Bitrix24 has a free plan for unlimited users with capped features and storage, then flat-rate paid plans — Basic, Standard, Professional, Enterprise — billed per account rather than per user, running from roughly $49 to $399+/month annually (as of early 2026 — verify before budgeting). Zoho CRM is priced per user — Standard, Professional, Enterprise, Ultimate — at roughly $14 to $52/user/month annually, plus a free plan for up to three users. Bitrix24's flat pricing favors larger teams; Zoho's per-user pricing favors small ones.
What is the main difference between Bitrix24 and Zoho CRM?

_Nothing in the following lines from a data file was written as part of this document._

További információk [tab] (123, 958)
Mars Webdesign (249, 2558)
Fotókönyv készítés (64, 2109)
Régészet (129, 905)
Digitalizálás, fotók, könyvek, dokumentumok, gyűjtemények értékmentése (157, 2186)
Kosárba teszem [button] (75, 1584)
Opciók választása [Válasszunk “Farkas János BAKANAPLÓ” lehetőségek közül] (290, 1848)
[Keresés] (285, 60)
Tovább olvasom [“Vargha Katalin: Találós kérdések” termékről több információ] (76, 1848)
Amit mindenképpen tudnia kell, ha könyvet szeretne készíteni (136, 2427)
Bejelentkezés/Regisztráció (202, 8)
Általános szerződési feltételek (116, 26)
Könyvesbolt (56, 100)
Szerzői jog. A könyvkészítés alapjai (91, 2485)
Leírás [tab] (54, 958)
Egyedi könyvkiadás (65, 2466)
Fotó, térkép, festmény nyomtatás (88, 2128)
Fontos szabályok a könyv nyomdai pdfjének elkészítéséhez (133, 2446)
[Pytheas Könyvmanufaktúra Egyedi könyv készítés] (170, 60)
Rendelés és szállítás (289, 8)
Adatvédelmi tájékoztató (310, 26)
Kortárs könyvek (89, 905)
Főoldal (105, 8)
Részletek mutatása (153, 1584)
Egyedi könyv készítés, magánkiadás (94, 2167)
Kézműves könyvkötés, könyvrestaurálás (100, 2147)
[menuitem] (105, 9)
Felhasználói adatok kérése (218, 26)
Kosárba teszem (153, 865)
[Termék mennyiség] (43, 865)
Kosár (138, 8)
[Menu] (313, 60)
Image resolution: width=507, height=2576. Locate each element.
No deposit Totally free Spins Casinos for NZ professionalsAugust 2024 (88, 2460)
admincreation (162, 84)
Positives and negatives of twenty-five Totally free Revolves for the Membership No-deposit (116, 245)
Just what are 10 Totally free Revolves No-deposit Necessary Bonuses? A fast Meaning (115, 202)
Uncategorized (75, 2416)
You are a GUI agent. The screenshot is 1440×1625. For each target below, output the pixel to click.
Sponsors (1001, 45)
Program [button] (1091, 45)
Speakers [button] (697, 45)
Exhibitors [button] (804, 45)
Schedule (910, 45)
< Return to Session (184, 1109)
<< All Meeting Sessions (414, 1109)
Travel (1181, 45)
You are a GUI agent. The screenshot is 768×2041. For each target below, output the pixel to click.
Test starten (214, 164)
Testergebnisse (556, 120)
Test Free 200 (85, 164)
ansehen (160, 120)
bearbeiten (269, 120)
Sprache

Bitrix24 is an all-in-one business suite — CRM plus project management, tasks, internal chat, video calls, and an intranet — designed to replace several tools. Zoho CRM is a focused sales CRM that does lead and deal management deeply and integrates with separate Zoho apps for everything else. Bitrix24 bundles breadth; Zoho CRM offers focus plus an optional ecosystem.
Which is better for a small sales team?
Zoho CRM is usually the better fit for a small, sales-focused team: it's purpose-built for pipeline management, faster to learn, and cleaner to use day to day. Bitrix24 suits a small team that also needs project management, collaboration, and an intranet in one place — and its free unlimited-user plan is hard to beat if budget is tight.
How hard is it to migrate between Bitrix24 and Zoho CRM?
Both support CSV import and APIs for contacts, companies, and deals, and Zoho offers guided migration tooling from common CRMs. Migrating the CRM data itself is manageable in either direction; the harder part with Bitrix24 is that project, task, and intranet data has no clean equivalent in a standalone CRM, so an all-in-one to focused-CRM move usually means leaving some functionality behind.